See more: Cheat Engine Divinity Original Sin Enhanced Edition General Discussions

*
(displaystyle sec x+ an x=1quad<1>)(displaystyle sec x+ an x=(sec x+ an x)(sec x- an x)impliessec x- an x=1quad<2>)(displaystyle <1>+<2>Rightarrow2sec x=2impliessec x=1indicates x=2kpi,kinmathbfZ)(This strategy is used in skipjack"s write-up #4)
A couple of points to allude out.First of all, we must always think of the implied domain names of the attributes. As both $displaystyle eginalign* sec(x) endalign*$ and $displaystyle eginalign* an(x) endalign*$ are defined with department of $displaystyle eginalign* cos(x) endalign*$, that suggests that the function will not be identified where $displaystyle eginalign* cos(x) = 0 endalign*$, i.e. wright here $displaystyle eginalign* x = fracleft( 2,n + 1 ight) pi2 endalign*$, wright here $displaystyle eginalign* n in mathbfZ endalign*$.Second, at times it is unpreventable, yet if you require squaring an equation in order to settle it, you have the right to bring in extraneous options.
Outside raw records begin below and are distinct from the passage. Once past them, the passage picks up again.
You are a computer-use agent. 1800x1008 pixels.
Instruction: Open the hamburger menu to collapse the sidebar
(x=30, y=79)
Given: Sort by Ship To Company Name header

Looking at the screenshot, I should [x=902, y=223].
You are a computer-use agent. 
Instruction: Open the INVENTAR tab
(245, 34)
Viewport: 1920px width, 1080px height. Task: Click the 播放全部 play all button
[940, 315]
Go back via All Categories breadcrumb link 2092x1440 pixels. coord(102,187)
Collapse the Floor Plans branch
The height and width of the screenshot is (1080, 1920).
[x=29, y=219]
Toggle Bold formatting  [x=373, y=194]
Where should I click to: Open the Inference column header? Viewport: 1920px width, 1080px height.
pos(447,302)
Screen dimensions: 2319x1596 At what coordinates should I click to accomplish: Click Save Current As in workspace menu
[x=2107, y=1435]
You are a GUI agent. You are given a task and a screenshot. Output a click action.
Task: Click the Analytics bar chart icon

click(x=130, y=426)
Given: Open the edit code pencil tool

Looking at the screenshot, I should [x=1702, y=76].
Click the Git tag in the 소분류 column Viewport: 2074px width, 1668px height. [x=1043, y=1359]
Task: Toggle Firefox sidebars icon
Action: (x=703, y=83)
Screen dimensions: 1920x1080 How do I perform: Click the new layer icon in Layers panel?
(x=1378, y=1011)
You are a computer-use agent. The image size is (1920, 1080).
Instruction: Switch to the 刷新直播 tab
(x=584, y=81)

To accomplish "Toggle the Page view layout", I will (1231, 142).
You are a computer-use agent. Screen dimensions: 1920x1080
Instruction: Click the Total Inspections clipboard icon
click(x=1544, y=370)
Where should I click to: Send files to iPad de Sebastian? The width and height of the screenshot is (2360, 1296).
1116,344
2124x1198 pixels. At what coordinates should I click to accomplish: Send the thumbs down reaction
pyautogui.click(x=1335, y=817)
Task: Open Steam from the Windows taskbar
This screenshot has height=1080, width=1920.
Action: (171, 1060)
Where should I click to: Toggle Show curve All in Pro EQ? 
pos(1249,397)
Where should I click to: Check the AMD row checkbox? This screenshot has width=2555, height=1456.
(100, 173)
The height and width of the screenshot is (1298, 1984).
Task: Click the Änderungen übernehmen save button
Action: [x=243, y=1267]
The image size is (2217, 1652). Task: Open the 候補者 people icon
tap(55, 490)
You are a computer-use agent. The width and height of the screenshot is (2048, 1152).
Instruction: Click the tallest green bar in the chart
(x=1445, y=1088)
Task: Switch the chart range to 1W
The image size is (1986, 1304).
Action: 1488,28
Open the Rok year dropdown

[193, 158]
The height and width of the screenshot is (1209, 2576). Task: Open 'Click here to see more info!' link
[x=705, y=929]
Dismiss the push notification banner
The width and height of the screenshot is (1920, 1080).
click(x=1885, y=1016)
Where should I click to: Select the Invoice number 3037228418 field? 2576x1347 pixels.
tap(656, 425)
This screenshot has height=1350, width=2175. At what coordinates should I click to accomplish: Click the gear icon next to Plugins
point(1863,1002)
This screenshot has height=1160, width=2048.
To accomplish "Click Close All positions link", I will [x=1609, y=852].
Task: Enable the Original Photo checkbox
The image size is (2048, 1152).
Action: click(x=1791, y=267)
Once you have actually got a solution, you actually have to check if they all actually fulfill the original equation.This is why I primarily like to not square equations if I deserve to avoid it.$displaystyle eginalign* sec(x) + an(x) &= 1 \ frac1cos(x) + fracsin(x)cos(x) &= 1 \ frac1 + sin(x)cos(x) &= 1 \ 1 + sin(x) &= cos(x) \ left< 1 + sin(x) ight> ^2 &= cos^2(x) \ 1 + 2sin(x) + sin^2(x) &= cos^2(x) \ 1 + 2sin(x) + sin^2(x) &= 1 - sin^2(x) \ 2sin(x) + 2sin^2(x) &= 0 \ 2sin(x)left< 1 + sin(x) ight> &= 0 endalign*$Case 1:$displaystyle eginalign* sin(x) &= 0 \ x &= m,pi extrm where m in mathbfZ endalign*$Now as I shelp, as we have squared the equation, we need to inspect whether every one of these services work-related in the original equation, so$displaystyle eginalign* sec left( m,pi ight) + an left( m,pi ight) &= frac1cos left( m,pi ight) + 0 \ &= frac1left( -1 ight) ^m \ &= left( -1 ight) ^m endalign*$So just the times as soon as m is even will certainly offer a solution to the original equation.Hence a solution to the equation is $displaystyle eginalign* 2,k,pi endalign*$ wbelow $displaystyle eginalign* k in mathbfZ endalign*$.Case 2:$displaystyle eginalign* 1 + sin(x) &= 0 \ sin(x) &= -1 \ x &= frac left( 4,p - 1 ight) pi2 extrm wbelow p in mathbfZ endalign*$But we have already established that any odd multiple of $displaystyle eginalign* fracpi2 endalign*$ is not in the domajor of the original equation, so namong these options work.So the finish solution to the equation $displaystyle eginalign* sec(x) + an(x) = 0 endalign*$ is $displaystyle eginalign* x = 2,k,pi extrm wright here k in mathbfZ endalign*$.